Exercise aim |
Looking at the entries below, state how many lines contain the word "computer". Give the number alone.

═══ Listed records

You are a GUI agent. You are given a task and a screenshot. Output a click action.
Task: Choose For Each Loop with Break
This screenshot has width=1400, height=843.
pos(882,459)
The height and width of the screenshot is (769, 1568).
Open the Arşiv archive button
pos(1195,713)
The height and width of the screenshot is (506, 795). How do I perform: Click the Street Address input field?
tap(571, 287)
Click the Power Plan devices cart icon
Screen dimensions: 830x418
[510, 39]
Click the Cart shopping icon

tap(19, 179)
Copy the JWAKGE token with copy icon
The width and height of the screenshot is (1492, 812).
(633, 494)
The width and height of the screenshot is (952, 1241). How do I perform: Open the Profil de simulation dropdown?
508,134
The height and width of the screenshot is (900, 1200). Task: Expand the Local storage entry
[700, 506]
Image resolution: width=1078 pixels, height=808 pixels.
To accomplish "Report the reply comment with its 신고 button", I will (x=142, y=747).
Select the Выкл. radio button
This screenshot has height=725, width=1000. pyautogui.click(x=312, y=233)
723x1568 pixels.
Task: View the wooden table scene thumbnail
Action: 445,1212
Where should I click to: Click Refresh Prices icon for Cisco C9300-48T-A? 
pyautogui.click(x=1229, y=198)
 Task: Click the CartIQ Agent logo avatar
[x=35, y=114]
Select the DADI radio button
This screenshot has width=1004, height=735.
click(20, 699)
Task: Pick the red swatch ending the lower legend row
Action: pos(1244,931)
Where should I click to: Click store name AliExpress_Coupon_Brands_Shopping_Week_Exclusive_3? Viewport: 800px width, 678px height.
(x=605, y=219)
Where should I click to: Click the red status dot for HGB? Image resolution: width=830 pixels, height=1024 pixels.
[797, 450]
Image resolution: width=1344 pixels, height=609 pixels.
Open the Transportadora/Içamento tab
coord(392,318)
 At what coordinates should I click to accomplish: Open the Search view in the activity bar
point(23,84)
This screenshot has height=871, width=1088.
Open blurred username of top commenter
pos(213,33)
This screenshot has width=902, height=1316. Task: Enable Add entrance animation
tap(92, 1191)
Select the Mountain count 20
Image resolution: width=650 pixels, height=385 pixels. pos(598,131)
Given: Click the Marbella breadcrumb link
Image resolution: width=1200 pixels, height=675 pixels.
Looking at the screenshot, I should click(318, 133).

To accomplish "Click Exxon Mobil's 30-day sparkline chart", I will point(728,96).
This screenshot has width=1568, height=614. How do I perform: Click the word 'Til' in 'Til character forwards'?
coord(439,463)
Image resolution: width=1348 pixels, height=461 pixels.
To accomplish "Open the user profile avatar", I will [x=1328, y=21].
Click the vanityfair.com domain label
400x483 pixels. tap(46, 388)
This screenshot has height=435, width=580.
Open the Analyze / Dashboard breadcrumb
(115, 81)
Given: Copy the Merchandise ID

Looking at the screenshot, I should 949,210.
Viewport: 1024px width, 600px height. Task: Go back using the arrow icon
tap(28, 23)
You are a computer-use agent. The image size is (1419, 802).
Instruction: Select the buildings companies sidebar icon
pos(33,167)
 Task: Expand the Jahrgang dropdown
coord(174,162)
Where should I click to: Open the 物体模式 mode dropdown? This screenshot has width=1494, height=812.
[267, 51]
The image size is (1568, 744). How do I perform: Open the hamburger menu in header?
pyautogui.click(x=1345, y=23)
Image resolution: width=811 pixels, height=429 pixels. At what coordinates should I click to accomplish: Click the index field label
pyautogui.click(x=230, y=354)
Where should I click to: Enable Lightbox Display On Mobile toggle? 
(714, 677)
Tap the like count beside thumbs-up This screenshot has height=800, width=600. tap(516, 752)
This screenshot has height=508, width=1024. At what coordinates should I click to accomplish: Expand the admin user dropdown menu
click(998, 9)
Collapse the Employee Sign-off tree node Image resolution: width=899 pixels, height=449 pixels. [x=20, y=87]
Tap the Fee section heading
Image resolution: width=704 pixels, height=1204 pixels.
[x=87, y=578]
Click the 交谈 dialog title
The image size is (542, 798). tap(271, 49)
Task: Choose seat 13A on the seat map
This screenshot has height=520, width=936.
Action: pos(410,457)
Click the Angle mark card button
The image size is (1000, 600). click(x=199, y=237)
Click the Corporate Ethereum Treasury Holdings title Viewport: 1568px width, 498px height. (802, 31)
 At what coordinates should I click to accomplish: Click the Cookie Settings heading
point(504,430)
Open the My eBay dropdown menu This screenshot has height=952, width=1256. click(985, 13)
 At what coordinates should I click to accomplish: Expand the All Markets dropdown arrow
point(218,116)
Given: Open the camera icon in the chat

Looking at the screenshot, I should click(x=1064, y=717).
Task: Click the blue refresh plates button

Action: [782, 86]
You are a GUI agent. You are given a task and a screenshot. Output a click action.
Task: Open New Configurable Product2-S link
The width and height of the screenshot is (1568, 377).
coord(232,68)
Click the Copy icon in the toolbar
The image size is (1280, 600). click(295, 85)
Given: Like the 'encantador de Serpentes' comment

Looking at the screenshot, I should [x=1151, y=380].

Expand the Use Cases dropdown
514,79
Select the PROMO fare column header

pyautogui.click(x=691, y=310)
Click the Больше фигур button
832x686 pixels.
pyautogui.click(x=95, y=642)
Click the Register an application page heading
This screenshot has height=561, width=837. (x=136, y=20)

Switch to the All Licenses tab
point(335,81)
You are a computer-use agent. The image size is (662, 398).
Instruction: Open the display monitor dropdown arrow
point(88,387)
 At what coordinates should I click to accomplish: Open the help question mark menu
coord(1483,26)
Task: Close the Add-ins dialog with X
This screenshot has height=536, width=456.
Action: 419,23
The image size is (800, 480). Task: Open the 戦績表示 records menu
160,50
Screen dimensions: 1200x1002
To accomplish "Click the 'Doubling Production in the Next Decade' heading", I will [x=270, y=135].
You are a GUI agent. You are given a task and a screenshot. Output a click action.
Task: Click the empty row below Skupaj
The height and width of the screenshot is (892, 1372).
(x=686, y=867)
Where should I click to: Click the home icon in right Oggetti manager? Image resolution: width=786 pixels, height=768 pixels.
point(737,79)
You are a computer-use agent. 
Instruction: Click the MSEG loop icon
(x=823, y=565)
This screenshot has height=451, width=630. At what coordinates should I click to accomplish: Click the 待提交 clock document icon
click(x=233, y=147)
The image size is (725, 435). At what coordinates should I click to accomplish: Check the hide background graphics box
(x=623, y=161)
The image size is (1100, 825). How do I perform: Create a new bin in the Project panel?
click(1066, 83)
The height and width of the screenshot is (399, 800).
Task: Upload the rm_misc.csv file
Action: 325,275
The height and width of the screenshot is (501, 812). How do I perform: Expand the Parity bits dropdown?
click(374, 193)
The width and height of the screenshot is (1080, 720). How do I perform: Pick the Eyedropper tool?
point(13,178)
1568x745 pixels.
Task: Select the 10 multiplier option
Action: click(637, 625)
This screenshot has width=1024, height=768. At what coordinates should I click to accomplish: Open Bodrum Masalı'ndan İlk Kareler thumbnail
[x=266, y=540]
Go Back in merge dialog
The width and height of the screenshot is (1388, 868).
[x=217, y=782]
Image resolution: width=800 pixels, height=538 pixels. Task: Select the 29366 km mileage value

══════

Result of the task |
3